Je me réveille. La première chose
que j’observe est que je suis par terre. Je ne sais pas comment j’ai fait pour
me trouver ici. Suis-je tombée du lit ? Ou bien me suis-je évanouie ? J’essaie
de me souvenir de quelque chose, de ce que je faisais avant de dormir…. Sans
succès. Je me mets debout comme par instinct et je commence à marcher. La
deuxième chose que j’observe est que je ne suis pas dans ma chambre. Super. Cet
endroit m’est complètement étranger. La troisième chose que j’observe est que
je suis dehors. Me suis-je fait voler puis assommer ? Mais je ne sens aucune
douleur. Je regarde à gauche et à droite et je vois des murs.
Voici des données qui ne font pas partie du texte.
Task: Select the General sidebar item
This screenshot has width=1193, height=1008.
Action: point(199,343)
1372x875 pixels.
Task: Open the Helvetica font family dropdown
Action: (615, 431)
Suis-je dans un
couloir ? Dans une maison sans toit ? N’ayant pas d’autre choix, je commence à
marcher droit devant. Il faut bien aller quelque part, rester dans le même
endroit ne m’amènera nulle part, n’est-ce pas ? Très vite je me trouve devant
un autre mur, je tourne à droite et je continue ma route. Il n’y a que des
couloirs dans cet endroit. On dirait que c’est un labyrinthe et non une maison.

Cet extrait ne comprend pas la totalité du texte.